DIRECTIVE: Print each of the rows below character for character, with nothing altered, added, or left out.

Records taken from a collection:
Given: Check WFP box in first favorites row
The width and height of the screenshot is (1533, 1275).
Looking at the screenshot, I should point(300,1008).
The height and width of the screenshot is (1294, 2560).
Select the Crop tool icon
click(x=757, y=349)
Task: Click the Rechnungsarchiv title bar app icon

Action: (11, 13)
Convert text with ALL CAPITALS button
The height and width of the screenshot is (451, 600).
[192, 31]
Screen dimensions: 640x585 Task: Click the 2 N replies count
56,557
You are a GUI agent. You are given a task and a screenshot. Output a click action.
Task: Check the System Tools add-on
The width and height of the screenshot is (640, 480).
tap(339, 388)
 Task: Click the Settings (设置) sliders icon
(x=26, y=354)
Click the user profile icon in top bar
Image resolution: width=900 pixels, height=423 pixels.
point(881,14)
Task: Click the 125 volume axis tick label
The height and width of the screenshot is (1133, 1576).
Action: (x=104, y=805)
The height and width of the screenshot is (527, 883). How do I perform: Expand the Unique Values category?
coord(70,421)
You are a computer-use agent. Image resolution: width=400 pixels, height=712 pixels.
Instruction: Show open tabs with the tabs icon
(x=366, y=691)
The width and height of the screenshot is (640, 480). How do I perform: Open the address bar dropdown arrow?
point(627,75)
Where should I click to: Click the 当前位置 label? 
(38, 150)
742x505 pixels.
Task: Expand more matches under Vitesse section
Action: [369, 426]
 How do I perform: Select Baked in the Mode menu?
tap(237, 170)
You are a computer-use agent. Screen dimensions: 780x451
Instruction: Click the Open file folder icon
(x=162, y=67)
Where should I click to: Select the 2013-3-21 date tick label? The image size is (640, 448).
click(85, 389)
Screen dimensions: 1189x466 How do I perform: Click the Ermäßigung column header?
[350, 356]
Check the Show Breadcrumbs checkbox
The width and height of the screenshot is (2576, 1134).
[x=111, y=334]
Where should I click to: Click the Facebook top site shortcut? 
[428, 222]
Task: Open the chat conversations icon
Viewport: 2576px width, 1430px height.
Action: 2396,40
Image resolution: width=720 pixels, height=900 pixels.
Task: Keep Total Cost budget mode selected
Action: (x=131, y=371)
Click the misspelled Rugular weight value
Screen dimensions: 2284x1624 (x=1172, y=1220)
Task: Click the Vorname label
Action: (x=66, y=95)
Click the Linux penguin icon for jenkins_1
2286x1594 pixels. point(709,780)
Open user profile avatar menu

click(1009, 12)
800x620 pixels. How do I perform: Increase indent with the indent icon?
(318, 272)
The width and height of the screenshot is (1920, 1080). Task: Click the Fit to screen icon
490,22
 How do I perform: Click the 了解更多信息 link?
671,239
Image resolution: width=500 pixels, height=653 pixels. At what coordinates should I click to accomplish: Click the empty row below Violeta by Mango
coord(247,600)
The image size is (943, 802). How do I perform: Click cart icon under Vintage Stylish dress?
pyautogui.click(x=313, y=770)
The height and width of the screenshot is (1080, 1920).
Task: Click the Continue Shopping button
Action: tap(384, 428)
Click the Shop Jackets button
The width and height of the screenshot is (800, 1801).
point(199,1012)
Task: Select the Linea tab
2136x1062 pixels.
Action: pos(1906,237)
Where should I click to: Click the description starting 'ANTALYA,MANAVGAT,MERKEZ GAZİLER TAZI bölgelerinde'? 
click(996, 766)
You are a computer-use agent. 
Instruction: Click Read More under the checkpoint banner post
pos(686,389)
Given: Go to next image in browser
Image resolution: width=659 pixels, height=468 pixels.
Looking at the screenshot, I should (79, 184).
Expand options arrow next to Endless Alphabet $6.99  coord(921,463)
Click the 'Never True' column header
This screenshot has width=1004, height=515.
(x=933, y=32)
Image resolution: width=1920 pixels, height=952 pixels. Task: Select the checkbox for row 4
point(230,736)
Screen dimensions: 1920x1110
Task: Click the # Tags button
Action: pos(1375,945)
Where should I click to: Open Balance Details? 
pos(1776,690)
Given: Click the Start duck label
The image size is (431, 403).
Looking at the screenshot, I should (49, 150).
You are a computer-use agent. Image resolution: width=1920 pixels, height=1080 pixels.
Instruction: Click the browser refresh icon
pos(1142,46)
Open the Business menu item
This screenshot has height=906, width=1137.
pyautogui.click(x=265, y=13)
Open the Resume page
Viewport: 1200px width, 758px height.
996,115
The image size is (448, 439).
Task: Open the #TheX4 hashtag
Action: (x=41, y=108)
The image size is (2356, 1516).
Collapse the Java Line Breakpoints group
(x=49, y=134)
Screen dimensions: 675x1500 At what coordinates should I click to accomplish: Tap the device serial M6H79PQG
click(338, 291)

WRITTEN SOLUTION:
Given: Check WFP box in first favorites row
The width and height of the screenshot is (1533, 1275).
Looking at the screenshot, I should point(300,1008).
The height and width of the screenshot is (1294, 2560).
Select the Crop tool icon
click(x=757, y=349)
Task: Click the Rechnungsarchiv title bar app icon

Action: (11, 13)
Convert text with ALL CAPITALS button
The height and width of the screenshot is (451, 600).
[192, 31]
Screen dimensions: 640x585 Task: Click the 2 N replies count
56,557
You are a GUI agent. You are given a task and a screenshot. Output a click action.
Task: Check the System Tools add-on
The width and height of the screenshot is (640, 480).
tap(339, 388)
 Task: Click the Settings (设置) sliders icon
(x=26, y=354)
Click the user profile icon in top bar
Image resolution: width=900 pixels, height=423 pixels.
point(881,14)
Task: Click the 125 volume axis tick label
The height and width of the screenshot is (1133, 1576).
Action: (x=104, y=805)
The height and width of the screenshot is (527, 883). How do I perform: Expand the Unique Values category?
coord(70,421)
You are a computer-use agent. Image resolution: width=400 pixels, height=712 pixels.
Instruction: Show open tabs with the tabs icon
(x=366, y=691)
The width and height of the screenshot is (640, 480). How do I perform: Open the address bar dropdown arrow?
point(627,75)
Where should I click to: Click the 当前位置 label? 
(38, 150)
742x505 pixels.
Task: Expand more matches under Vitesse section
Action: [369, 426]
 How do I perform: Select Baked in the Mode menu?
tap(237, 170)
You are a computer-use agent. Screen dimensions: 780x451
Instruction: Click the Open file folder icon
(x=162, y=67)
Where should I click to: Select the 2013-3-21 date tick label? The image size is (640, 448).
click(85, 389)
Screen dimensions: 1189x466 How do I perform: Click the Ermäßigung column header?
[350, 356]
Check the Show Breadcrumbs checkbox
The width and height of the screenshot is (2576, 1134).
[x=111, y=334]
Where should I click to: Click the Facebook top site shortcut? 
[428, 222]
Task: Open the chat conversations icon
Viewport: 2576px width, 1430px height.
Action: 2396,40
Image resolution: width=720 pixels, height=900 pixels.
Task: Keep Total Cost budget mode selected
Action: (x=131, y=371)
Click the misspelled Rugular weight value
Screen dimensions: 2284x1624 (x=1172, y=1220)
Task: Click the Vorname label
Action: (x=66, y=95)
Click the Linux penguin icon for jenkins_1
2286x1594 pixels. point(709,780)
Open user profile avatar menu

click(1009, 12)
800x620 pixels. How do I perform: Increase indent with the indent icon?
(318, 272)
The width and height of the screenshot is (1920, 1080). Task: Click the Fit to screen icon
490,22
 How do I perform: Click the 了解更多信息 link?
671,239
Image resolution: width=500 pixels, height=653 pixels. At what coordinates should I click to accomplish: Click the empty row below Violeta by Mango
coord(247,600)
The image size is (943, 802). How do I perform: Click cart icon under Vintage Stylish dress?
pyautogui.click(x=313, y=770)
The height and width of the screenshot is (1080, 1920).
Task: Click the Continue Shopping button
Action: tap(384, 428)
Click the Shop Jackets button
The width and height of the screenshot is (800, 1801).
point(199,1012)
Task: Select the Linea tab
2136x1062 pixels.
Action: pos(1906,237)
Where should I click to: Click the description starting 'ANTALYA,MANAVGAT,MERKEZ GAZİLER TAZI bölgelerinde'? 
click(996, 766)
You are a computer-use agent. 
Instruction: Click Read More under the checkpoint banner post
pos(686,389)
Given: Go to next image in browser
Image resolution: width=659 pixels, height=468 pixels.
Looking at the screenshot, I should (79, 184).
Expand options arrow next to Endless Alphabet $6.99  coord(921,463)
Click the 'Never True' column header
This screenshot has width=1004, height=515.
(x=933, y=32)
Image resolution: width=1920 pixels, height=952 pixels. Task: Select the checkbox for row 4
point(230,736)
Screen dimensions: 1920x1110
Task: Click the # Tags button
Action: pos(1375,945)
Where should I click to: Open Balance Details? 
pos(1776,690)
Given: Click the Start duck label
The image size is (431, 403).
Looking at the screenshot, I should (49, 150).
You are a computer-use agent. Image resolution: width=1920 pixels, height=1080 pixels.
Instruction: Click the browser refresh icon
pos(1142,46)
Open the Business menu item
This screenshot has height=906, width=1137.
pyautogui.click(x=265, y=13)
Open the Resume page
Viewport: 1200px width, 758px height.
996,115
The image size is (448, 439).
Task: Open the #TheX4 hashtag
Action: (x=41, y=108)
The image size is (2356, 1516).
Collapse the Java Line Breakpoints group
(x=49, y=134)
Screen dimensions: 675x1500 At what coordinates should I click to accomplish: Tap the device serial M6H79PQG
click(338, 291)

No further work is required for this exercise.